From 3dbf4c62b00c2deef36e283c33dcbd214d073313 Mon Sep 17 00:00:00 2001
From: Linus Groh <mail@linusgroh.de>
Date: Wed, 28 Oct 2020 09:29:11 +0000
Subject: [PATCH] LibJS: Use GenericLexer for Token::string_value()

This is, and I can't stress this enough, a lot better than all the
manual bounds checking and indexing that was going on before.

Also fixes a small bug where "\u{}" wouldn't get rejected as invalid
unicode escape sequence.
---
 Libraries/LibJS/Tests/string-escapes.js |  17 ++
 Libraries/LibJS/Token.cpp               | 248 +++++++++---------------
 2 files changed, 114 insertions(+), 151 deletions(-)

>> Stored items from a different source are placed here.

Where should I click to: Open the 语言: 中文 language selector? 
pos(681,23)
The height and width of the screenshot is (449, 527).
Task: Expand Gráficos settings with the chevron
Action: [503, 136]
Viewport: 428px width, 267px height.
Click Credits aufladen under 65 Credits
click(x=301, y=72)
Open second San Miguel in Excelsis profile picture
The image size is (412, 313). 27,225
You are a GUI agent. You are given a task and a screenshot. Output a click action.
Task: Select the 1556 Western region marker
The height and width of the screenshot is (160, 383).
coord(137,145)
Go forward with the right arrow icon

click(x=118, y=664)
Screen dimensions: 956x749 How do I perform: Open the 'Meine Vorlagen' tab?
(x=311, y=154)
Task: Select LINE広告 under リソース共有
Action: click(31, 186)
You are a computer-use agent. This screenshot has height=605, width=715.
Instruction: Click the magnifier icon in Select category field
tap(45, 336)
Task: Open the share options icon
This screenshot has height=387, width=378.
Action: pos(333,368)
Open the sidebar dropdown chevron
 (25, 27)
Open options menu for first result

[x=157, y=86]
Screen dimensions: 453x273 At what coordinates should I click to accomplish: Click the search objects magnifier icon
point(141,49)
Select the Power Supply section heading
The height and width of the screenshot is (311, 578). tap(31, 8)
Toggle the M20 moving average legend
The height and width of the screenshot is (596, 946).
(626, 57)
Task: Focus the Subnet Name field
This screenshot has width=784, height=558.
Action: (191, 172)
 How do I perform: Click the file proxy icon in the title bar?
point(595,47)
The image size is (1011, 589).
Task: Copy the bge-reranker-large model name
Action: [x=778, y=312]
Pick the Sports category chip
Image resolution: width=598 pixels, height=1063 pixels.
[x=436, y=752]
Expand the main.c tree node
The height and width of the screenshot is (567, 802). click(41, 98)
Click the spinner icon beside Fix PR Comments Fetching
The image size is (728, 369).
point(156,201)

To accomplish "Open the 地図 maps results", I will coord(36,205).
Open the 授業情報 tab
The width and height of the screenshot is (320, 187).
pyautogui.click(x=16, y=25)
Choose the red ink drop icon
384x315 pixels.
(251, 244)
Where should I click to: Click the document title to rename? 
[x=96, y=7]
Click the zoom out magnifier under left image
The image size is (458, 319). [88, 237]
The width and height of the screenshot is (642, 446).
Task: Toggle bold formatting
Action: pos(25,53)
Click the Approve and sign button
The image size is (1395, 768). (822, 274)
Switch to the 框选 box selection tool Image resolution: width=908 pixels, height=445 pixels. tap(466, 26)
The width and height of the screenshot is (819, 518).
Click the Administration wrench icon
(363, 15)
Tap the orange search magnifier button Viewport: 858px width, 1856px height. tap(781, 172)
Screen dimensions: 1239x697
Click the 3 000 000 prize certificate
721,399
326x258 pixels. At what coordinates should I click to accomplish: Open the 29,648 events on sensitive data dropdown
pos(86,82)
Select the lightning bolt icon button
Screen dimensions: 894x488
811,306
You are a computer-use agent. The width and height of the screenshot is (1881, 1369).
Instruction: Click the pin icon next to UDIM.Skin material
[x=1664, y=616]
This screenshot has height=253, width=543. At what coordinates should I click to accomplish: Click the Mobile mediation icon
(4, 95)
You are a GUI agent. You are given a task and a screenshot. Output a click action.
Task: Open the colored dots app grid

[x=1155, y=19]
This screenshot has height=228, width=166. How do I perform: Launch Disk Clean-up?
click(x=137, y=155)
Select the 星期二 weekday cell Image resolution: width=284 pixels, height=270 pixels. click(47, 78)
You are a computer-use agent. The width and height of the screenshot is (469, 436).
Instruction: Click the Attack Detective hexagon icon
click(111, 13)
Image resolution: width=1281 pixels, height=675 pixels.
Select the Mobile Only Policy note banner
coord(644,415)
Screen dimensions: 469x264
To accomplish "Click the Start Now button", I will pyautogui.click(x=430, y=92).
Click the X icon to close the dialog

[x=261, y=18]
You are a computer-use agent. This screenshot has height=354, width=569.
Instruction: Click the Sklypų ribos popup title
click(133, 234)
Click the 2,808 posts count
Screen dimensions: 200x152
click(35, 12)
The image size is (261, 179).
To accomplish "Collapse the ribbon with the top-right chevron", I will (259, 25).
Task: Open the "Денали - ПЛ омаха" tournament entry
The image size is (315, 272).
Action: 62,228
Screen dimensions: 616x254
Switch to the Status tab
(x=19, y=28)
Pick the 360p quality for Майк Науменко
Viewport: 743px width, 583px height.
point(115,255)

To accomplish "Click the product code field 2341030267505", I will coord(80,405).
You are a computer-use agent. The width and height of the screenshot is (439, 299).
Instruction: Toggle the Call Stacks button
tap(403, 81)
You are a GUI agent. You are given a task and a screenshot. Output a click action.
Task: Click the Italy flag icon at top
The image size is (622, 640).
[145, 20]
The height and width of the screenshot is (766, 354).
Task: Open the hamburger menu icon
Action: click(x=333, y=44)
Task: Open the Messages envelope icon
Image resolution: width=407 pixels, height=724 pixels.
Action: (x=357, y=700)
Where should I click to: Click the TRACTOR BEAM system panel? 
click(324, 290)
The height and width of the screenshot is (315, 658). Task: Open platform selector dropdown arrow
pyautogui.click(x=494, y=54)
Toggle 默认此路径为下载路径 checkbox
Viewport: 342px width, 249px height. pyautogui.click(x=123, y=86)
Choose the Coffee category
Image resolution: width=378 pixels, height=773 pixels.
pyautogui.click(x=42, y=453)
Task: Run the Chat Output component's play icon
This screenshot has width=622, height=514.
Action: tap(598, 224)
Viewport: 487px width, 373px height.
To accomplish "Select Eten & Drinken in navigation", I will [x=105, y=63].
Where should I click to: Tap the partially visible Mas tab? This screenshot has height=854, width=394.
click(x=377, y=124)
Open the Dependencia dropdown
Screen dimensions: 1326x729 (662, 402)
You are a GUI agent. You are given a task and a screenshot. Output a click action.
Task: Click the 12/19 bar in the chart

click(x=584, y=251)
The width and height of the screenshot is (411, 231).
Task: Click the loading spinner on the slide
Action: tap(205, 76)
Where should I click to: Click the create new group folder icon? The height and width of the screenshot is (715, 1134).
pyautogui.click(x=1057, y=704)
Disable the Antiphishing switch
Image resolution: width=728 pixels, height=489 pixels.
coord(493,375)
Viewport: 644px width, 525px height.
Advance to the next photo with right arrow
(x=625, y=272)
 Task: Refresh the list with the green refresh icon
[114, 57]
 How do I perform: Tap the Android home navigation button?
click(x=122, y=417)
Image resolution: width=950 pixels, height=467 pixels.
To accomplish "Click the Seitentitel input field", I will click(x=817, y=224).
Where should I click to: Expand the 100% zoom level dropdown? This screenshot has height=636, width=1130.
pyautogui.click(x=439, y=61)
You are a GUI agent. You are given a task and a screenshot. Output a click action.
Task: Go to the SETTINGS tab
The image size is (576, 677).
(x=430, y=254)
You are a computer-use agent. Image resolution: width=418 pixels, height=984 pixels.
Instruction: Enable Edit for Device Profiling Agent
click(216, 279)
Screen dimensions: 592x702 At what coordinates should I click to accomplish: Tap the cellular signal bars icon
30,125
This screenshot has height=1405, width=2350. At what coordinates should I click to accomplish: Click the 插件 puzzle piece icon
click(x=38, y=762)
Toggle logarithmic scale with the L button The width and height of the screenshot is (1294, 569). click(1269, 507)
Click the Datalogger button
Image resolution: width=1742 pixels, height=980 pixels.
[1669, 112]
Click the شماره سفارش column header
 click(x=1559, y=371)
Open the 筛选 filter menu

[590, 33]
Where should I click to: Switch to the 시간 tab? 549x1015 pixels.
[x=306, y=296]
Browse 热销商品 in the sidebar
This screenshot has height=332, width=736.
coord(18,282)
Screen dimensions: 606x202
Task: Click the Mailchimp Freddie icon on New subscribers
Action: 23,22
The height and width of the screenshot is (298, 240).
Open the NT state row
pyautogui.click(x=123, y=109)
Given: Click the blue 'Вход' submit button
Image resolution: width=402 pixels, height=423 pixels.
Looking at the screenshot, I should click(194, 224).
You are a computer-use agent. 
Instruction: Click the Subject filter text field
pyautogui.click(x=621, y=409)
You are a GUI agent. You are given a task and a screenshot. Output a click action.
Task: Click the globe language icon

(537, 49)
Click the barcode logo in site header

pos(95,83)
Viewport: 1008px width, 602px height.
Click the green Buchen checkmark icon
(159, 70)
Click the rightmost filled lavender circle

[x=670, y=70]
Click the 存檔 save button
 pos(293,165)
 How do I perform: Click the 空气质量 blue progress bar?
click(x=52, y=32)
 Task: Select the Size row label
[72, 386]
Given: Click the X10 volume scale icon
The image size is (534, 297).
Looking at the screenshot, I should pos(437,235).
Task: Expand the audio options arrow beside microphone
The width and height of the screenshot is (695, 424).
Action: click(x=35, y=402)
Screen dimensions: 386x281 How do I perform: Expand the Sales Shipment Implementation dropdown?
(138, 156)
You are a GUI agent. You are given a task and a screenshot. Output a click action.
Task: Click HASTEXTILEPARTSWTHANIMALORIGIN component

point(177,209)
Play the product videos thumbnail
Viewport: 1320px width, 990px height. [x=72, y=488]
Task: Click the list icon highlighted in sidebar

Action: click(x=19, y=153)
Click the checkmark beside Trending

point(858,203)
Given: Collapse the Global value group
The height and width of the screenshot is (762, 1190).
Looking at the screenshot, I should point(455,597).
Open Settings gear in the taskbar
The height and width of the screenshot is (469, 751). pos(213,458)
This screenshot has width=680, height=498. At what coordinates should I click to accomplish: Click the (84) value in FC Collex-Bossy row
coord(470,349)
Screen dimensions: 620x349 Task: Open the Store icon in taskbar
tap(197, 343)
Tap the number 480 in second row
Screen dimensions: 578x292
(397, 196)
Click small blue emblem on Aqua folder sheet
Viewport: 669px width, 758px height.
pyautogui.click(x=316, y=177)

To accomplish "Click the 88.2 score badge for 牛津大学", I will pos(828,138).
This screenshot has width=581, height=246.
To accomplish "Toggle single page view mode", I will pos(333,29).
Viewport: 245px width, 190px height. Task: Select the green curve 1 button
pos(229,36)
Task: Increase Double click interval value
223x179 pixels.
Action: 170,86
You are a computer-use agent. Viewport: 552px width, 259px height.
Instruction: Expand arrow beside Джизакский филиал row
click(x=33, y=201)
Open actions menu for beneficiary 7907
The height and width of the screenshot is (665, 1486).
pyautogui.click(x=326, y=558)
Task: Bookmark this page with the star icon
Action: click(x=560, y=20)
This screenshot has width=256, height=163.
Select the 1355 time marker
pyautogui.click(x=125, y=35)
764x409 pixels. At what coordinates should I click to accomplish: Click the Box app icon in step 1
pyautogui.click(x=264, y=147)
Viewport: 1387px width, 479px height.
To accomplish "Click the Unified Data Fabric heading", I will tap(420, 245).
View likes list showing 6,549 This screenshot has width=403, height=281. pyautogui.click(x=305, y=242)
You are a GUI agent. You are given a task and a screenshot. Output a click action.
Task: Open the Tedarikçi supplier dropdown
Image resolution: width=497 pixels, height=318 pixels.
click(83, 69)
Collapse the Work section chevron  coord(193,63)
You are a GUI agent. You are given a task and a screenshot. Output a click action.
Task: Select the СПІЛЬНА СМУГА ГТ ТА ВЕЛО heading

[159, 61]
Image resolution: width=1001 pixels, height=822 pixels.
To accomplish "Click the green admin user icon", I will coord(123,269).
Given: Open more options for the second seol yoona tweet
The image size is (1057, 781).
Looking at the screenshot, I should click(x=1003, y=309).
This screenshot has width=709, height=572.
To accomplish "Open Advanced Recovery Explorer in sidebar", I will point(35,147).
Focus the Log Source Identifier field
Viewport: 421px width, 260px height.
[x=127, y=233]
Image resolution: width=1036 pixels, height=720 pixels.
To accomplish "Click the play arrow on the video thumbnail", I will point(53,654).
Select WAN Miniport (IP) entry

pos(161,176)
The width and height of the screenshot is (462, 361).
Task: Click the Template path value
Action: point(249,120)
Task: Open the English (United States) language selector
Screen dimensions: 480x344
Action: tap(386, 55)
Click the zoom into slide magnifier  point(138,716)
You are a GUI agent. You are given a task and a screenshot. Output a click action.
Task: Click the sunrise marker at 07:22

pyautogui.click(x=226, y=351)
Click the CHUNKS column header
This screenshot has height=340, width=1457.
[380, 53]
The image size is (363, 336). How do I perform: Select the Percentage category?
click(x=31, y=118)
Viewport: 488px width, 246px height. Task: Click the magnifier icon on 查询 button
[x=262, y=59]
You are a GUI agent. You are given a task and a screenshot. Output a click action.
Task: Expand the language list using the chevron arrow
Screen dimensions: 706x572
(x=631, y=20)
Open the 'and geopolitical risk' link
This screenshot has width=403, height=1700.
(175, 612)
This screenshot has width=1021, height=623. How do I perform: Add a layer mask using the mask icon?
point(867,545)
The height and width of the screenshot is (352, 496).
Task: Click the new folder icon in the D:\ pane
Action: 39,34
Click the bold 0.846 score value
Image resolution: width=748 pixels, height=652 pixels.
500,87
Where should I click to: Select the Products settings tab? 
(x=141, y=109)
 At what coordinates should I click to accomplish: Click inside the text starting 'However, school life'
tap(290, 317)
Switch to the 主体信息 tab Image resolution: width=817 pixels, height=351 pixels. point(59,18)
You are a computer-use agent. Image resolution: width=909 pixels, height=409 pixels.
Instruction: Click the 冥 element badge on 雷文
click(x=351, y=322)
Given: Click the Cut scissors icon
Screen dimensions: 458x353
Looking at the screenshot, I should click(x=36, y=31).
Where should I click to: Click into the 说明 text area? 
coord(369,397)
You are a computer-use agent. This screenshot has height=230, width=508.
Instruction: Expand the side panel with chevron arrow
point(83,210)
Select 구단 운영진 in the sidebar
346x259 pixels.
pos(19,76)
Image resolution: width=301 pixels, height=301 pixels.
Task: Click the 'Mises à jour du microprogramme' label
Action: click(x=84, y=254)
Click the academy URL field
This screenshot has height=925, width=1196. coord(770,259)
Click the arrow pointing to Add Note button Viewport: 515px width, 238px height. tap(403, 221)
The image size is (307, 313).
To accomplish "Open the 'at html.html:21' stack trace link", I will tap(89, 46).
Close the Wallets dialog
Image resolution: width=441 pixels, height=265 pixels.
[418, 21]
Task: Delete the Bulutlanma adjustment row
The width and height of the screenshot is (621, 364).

diff --git a/Libraries/LibJS/Tests/string-escapes.js b/Libraries/LibJS/Tests/string-escapes.js
index d8c75e9055f..6d3072effce 100644
--- a/Libraries/LibJS/Tests/string-escapes.js
+++ b/Libraries/LibJS/Tests/string-escapes.js
@@ -4,6 +4,11 @@ test("hex escapes", () => {
     expect(`\x55`).toBe("U");
     expect(`\X55`).toBe("X55");
     expect("\xff").toBe(String.fromCharCode(0xff));
+    expect("'\\x'").not.toEval();
+    expect("'\\x1'").not.toEval();
+    expect("'\\xz'").not.toEval();
+    expect("'\\xzz'").not.toEval();
+    expect("'\\x🐞'").not.toEval();
 });
 
 test("unicode escapes", () => {
@@ -12,6 +17,18 @@ test("unicode escapes", () => {
     expect("\u{1f41e}").toBe("🐞");
     expect(`\u{1f41e}`).toBe("🐞");
     expect("\u00ff").toBe(String.fromCharCode(0xff));
+    expect("'\\u'").not.toEval();
+    expect("'\\u1'").not.toEval();
+    expect("'\\uf'").not.toEval();
+    expect("'\\u123'").not.toEval();
+    expect("'\\u123z'").not.toEval();
+    expect("'\\uz'").not.toEval();
+    expect("'\\uzz'").not.toEval();
+    expect("'\\uzzzz'").not.toEval();
+    expect("'\\u{'").not.toEval();
+    expect("'\\u{}'").not.toEval();
+    expect("'\\u{z}'").not.toEval();
+    expect("'\\u🐞'").not.toEval();
 });
 
 describe("octal escapes", () => {
diff --git a/Libraries/LibJS/Token.cpp b/Libraries/LibJS/Token.cpp
index 2826f7fbf67..638d4b7931f 100644
--- a/Libraries/LibJS/Token.cpp
+++ b/Libraries/LibJS/Token.cpp
@@ -27,8 +27,8 @@
 
 #include "Token.h"
 #include <AK/Assertions.h>
+#include <AK/GenericLexer.h>
 #include <AK/StringBuilder.h>
-#include <AK/Utf32View.h>
 #include <ctype.h>
 
 namespace JS {
@@ -104,20 +104,9 @@ static u32 hex2int(char x)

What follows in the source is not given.